Şahbaz şunları kaydetti: "Onun için burada yapılması gereken şey, tabi ki bu vergilendirmenin makul düzeye düşürülmesi ve insanlarımızın sağlıklı bir alkollü içeceğe ulaşabileceği düzeyde tutulması gerekiyor. Burada bu kadar yüksek vergilendirme olduğunda aslında kaçak alkol sektörünü de besliyor. İllegal bir sektörü de besliyor. Onun için bunun kontrol altına alınması şart. Vergi düzeyini makul seviyeye getirerek bunu çözebiliriz"
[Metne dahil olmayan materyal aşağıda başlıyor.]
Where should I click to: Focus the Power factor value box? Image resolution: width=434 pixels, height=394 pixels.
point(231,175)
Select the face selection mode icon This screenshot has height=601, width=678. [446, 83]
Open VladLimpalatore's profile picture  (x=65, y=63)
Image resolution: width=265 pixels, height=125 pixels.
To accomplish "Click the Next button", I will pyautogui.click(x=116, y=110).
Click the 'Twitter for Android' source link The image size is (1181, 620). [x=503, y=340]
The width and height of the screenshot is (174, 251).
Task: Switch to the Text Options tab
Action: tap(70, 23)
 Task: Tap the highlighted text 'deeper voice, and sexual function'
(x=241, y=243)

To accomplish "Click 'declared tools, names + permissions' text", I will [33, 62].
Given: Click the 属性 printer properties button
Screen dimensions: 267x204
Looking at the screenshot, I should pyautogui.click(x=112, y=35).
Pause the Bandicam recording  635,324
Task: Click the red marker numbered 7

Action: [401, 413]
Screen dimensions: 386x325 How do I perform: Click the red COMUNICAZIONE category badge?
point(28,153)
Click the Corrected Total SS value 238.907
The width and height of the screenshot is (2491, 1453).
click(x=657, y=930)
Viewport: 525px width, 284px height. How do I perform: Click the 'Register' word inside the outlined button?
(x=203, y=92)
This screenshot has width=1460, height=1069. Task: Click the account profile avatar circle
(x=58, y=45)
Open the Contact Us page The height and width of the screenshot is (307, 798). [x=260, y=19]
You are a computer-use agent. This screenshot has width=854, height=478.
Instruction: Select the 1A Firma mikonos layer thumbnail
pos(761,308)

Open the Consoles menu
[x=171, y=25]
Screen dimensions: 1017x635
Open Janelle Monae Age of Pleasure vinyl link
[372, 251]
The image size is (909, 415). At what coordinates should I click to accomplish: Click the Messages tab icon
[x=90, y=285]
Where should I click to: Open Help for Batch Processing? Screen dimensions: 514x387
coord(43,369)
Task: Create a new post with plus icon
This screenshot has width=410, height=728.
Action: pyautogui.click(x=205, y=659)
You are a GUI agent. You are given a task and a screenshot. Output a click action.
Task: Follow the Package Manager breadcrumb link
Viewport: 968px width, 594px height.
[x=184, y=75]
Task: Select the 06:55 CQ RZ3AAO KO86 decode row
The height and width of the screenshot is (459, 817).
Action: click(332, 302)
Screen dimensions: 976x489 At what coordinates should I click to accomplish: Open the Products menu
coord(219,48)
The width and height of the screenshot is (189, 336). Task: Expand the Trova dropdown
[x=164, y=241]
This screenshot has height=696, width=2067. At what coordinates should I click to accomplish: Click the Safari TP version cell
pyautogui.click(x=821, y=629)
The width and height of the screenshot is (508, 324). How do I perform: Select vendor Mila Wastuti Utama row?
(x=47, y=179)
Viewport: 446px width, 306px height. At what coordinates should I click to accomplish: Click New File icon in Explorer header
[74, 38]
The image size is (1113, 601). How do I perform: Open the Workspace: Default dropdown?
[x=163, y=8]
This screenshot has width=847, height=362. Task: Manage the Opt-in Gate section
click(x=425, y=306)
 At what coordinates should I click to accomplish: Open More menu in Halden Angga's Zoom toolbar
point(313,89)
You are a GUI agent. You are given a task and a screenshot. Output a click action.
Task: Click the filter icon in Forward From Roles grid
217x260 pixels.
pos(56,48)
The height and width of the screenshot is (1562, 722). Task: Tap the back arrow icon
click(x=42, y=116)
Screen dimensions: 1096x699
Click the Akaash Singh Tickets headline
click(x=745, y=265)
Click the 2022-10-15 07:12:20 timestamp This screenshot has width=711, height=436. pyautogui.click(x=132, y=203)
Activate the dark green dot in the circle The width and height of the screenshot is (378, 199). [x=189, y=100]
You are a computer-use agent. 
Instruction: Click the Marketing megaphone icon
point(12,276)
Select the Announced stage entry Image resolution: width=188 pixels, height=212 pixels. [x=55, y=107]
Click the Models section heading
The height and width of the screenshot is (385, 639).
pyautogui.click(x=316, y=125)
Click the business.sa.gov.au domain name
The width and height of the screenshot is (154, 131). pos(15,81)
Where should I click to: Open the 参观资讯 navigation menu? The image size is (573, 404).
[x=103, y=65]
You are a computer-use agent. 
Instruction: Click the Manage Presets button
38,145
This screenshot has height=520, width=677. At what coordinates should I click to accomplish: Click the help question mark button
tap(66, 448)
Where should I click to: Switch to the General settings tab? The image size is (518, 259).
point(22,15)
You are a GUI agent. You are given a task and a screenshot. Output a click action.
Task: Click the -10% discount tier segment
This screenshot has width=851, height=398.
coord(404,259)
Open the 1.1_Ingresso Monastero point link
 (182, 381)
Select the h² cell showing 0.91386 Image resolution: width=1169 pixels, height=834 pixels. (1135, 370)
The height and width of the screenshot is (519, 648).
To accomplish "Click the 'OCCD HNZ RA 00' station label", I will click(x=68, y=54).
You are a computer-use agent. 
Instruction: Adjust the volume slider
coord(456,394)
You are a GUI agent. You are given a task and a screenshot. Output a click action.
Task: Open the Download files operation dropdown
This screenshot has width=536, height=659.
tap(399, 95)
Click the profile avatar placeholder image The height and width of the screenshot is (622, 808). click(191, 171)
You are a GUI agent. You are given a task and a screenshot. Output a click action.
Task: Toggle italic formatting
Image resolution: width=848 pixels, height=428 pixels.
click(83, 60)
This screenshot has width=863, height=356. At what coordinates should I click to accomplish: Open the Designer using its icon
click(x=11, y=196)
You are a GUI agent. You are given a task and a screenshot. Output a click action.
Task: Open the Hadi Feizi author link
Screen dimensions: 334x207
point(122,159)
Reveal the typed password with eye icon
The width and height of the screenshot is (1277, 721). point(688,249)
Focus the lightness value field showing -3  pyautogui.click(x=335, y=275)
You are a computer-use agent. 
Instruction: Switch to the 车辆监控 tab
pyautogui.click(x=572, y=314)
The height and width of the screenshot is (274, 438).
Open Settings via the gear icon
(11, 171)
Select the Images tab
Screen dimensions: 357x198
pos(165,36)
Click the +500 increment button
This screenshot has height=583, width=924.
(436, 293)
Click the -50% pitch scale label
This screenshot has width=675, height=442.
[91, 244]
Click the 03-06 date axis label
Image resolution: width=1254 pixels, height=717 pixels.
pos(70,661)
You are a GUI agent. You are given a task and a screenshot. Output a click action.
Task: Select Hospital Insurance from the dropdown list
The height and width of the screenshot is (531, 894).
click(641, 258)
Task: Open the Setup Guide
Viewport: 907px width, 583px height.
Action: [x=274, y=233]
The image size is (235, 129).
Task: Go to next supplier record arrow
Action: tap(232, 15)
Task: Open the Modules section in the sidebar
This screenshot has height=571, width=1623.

"Sağlık çalışanları güvende değiller"
Geçtiğimiz günlerde Niğde Devlet Hastanesi'nde yaşanan şiddet haberine de ayrı bir parantez açan Şahbaz, sağlıkta şiddeti önlemek için alınabilecek tedbirleri de anlattı. Bu konunun artık halk sağlığını tehdit eden bir boyutuna ulaştığını söyleyen Şahbaz; "Sağlıkta şiddet artık gerçekten bir halk sağlığı boyutuna ulaştı. Sağlık çalışanlarımız, hekimlerimiz, çalıştıkları ortamlarda güvende değiller. Güvenli bir ortamda çalışmıyorlar. Neredeyse her gün birden fazla darp haberi, saldırı haberi alıyoruz. Hatta bir hanımın "Biz artık önceden doktora ulaşmıyorduk şimdi doktor bile dövebiliyoruz" şeklinde bir beyanatı olmuştu ve bu medyada dolaşıyor. Bu çok üzücü bir şey tabi ki" dedi.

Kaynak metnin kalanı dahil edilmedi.